Yesterday, three other U.S. scientists received the Nobel Prize in physiology and medicine for their work on the circadian (daily clock) cycles found in almost all living species, including humans.
Flu shot time
Most living creatures are also influenced by seasonal cycles, and flu season is coming up soon. October is probably the ideal month to get the flu shots the U.S. Centers for Disease Control recommends for almost everyone.
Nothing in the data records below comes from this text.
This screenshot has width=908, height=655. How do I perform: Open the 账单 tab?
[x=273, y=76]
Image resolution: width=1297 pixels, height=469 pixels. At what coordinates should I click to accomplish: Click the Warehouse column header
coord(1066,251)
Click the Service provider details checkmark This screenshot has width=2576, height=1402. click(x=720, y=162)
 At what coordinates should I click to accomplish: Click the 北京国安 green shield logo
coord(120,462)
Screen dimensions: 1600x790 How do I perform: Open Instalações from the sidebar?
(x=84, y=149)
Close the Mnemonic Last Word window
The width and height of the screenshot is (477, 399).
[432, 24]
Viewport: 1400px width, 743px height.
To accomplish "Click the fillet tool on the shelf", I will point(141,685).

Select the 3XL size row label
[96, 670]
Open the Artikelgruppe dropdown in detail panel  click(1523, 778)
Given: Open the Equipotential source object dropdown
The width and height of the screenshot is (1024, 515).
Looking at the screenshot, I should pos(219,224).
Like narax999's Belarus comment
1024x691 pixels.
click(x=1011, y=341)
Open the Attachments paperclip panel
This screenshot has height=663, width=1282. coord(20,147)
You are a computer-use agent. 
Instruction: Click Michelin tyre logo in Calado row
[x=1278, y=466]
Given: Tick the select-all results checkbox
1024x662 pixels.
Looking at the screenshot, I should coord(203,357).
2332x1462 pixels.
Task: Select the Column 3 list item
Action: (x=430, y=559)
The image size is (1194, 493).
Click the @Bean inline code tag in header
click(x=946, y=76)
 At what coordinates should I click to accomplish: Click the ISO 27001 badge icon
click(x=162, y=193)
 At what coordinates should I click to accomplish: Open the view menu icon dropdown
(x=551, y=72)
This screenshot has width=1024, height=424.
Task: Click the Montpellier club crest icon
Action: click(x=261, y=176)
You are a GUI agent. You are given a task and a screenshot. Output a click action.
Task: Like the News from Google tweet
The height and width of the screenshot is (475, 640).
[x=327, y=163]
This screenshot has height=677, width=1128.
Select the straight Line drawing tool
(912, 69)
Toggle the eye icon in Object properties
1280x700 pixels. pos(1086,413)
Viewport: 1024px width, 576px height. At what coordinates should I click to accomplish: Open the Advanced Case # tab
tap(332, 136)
Tax reform advice from supporters
The Cato Institute advises President Trump and Republicans to stop promising middle-class tax cuts as the tax reform program is being rolled out — but rather the reform’s fostering of greater economic growth. One of the contributors to the present tax program, Stephen Moore, emphasizes the importance of repudiating the perennially flawed forecasts of the Congressional Budget Office (CBO) and the Joint Tax Committee (JTC).
Space travel update
The huge asteroid now hurtling toward Earth won’t hit our home planet, but it does get rather close. This should be one more motivation, besides curiosity, for aggressively pursuing space colonization as a form of species life insurance. A new propulsion technology that would use physics rather than chemistry for launching cargoes and humans into space, StarTram, could be of assistance.